Particularly disappointing was Hugh Grant's role as the washed up 80s pop singer and resident wag. As has been pointed out often enough, Grant has two characters: the stammering, clever nice guy of his earlier movies and the cad of his later ones. Sometimes the latter role has bits of the former role in it, as in About a Boy, Six Weeks Notice, and Music and Lyrics. (Yes, I've seen too many Hugh Grant movies). In the latter two movies, the stammering cad has morphed a little into a resigned but delighted sell-out whose authenticity is only wrought out of him when he meets and consummates a relationship with an earthy, hippy-ish girl. The wardrobe of Barrymore's character symbolized the true extent of her hippy authenticity, however: apparently bohemian but clearly off the rack of Urban Outfitters.
The two meet at the perfect time: Grant needs to write a song for the most successful pop star of the moment, Cora Corman, and Barrymore, who appears at his apartment to substitute for his normal plant-waterer (yes, I'm not making that up), happens to be a wordsmith, happens to reveal this talent, and happens to be persuaded by Grant's character to write a song with him.

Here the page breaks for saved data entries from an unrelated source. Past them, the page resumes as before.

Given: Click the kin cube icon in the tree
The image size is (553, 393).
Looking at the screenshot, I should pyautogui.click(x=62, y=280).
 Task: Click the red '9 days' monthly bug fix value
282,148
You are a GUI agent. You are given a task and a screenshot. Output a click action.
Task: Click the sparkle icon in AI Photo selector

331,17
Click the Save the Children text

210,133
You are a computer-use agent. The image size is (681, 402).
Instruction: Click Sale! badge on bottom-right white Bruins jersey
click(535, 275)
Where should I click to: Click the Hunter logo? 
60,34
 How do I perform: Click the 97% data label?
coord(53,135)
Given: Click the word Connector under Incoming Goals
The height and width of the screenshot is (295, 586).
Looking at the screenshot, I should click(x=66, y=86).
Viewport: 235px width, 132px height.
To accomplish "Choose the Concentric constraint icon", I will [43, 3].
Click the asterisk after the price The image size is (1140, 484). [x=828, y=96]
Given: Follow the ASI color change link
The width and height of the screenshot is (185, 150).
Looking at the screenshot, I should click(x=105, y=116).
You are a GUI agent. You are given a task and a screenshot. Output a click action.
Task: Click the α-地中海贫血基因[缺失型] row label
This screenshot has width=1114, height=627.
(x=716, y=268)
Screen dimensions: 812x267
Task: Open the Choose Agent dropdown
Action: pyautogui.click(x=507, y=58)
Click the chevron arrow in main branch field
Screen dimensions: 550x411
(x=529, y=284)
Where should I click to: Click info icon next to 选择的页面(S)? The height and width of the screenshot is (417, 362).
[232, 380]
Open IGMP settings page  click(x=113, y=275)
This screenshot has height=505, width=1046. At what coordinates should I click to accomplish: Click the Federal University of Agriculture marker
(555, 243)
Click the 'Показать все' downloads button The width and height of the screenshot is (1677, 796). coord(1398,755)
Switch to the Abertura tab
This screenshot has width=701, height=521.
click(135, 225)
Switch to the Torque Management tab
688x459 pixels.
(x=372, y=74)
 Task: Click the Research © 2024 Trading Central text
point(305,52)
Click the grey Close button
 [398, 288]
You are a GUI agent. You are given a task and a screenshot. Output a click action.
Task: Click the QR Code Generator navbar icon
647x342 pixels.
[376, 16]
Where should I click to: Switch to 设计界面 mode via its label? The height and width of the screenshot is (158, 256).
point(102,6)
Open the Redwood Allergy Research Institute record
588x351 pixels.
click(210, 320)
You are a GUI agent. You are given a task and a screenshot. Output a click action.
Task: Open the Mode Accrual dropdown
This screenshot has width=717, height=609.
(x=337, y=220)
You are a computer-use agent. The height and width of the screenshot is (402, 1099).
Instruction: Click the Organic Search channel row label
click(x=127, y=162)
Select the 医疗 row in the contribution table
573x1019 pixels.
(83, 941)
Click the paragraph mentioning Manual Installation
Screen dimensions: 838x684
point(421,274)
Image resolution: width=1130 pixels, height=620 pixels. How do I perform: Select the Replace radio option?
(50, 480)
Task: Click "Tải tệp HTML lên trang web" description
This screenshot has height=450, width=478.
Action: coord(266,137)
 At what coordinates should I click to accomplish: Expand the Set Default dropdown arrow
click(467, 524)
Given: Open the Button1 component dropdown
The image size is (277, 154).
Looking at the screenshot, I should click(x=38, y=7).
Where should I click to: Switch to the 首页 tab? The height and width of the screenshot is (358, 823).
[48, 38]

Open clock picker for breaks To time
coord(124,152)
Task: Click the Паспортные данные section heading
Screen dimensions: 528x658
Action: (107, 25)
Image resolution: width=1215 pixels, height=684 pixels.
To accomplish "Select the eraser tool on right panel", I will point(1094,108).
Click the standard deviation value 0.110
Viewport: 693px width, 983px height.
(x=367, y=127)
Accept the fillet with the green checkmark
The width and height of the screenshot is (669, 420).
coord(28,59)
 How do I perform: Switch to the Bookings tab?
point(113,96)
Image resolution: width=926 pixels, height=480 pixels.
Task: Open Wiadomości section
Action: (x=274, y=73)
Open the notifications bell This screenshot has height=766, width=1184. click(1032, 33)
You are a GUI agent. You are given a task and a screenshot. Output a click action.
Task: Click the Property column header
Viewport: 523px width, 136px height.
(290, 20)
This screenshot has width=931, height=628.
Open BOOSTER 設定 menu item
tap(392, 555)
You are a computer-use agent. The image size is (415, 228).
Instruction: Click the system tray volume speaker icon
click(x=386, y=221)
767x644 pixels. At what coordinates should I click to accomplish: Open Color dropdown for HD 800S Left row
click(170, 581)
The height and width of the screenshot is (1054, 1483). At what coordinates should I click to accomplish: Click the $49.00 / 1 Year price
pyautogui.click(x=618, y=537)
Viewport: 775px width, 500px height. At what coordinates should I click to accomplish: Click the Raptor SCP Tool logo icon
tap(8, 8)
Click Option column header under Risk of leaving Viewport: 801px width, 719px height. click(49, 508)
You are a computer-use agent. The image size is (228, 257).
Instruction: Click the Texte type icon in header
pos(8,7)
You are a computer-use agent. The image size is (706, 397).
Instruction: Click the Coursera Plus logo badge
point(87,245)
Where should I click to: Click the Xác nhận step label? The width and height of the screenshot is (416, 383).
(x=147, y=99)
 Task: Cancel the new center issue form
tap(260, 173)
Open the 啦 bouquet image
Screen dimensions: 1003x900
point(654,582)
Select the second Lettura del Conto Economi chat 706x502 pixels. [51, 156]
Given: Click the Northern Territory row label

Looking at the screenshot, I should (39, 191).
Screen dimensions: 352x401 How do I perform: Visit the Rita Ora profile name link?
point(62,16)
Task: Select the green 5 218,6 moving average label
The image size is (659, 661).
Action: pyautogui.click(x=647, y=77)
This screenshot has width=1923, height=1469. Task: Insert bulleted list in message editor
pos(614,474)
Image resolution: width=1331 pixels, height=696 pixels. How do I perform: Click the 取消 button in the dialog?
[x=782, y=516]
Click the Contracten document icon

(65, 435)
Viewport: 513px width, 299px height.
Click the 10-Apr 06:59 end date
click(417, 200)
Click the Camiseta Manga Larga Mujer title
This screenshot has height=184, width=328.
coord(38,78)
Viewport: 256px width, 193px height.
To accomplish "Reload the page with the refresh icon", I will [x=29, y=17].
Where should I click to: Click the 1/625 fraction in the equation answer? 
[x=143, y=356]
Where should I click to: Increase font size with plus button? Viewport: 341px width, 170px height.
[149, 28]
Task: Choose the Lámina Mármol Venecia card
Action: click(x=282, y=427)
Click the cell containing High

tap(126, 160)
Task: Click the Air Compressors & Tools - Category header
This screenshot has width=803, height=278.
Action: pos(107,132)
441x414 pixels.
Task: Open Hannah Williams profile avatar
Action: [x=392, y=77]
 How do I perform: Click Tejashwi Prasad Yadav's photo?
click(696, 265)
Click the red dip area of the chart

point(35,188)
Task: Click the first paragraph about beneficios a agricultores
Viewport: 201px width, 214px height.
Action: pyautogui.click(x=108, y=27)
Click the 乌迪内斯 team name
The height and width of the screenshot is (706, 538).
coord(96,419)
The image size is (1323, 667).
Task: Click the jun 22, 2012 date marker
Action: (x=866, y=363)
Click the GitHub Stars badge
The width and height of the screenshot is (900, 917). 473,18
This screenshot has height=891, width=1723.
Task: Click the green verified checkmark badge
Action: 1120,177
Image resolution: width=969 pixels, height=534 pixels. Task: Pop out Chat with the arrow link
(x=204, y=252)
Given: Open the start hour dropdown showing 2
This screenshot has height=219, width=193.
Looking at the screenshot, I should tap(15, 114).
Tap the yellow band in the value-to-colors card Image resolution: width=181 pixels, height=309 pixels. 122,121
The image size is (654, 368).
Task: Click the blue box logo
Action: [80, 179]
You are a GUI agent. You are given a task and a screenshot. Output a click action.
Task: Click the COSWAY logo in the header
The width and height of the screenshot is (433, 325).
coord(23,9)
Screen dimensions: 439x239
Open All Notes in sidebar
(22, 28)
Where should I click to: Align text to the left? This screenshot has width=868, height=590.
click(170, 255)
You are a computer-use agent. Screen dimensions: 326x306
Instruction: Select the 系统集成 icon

The song is everything you would expect of a two-day endeavor, but it is asserted to the audience at every turn that it is a worthy number that will be bastardized by Cora Corman. The problem is, it's a terrible song. Just as last year's Stranger than Fiction averred that the book written by Emma Thompson's character which frames the film is poised to be a masterpiece, absent any evidence that there is anything remarkable about it, so too does Music and Lyrics assert something that isn't true, but rather only expedient for the plot.
And how about that plot? By about forty-five minutes into the film, Grant and Barrymore have already written their song. The movie still needs at least a half an hour more, so it is dragged out with a couple of "twists" (they're asked to write another verse of the song, Cora Corman turns the song into a weird sitar-and-belly-dancing act). A subplot involving Barrymore's character and a college professor with whom she had an affair and soon after became a muse for an unflattering piece of fiction based on their relationship adds to the mess. And of course, Drew Barrymore is very sweet, large eyes and all. In fact, her eyes are so large, they will swallow you. The best thing about Music and Lyrics is the take-off of a 1980s music video, and that comes at the way beginning, so, if you choose to blow money on this one, prepare for the movie to get progressively worse.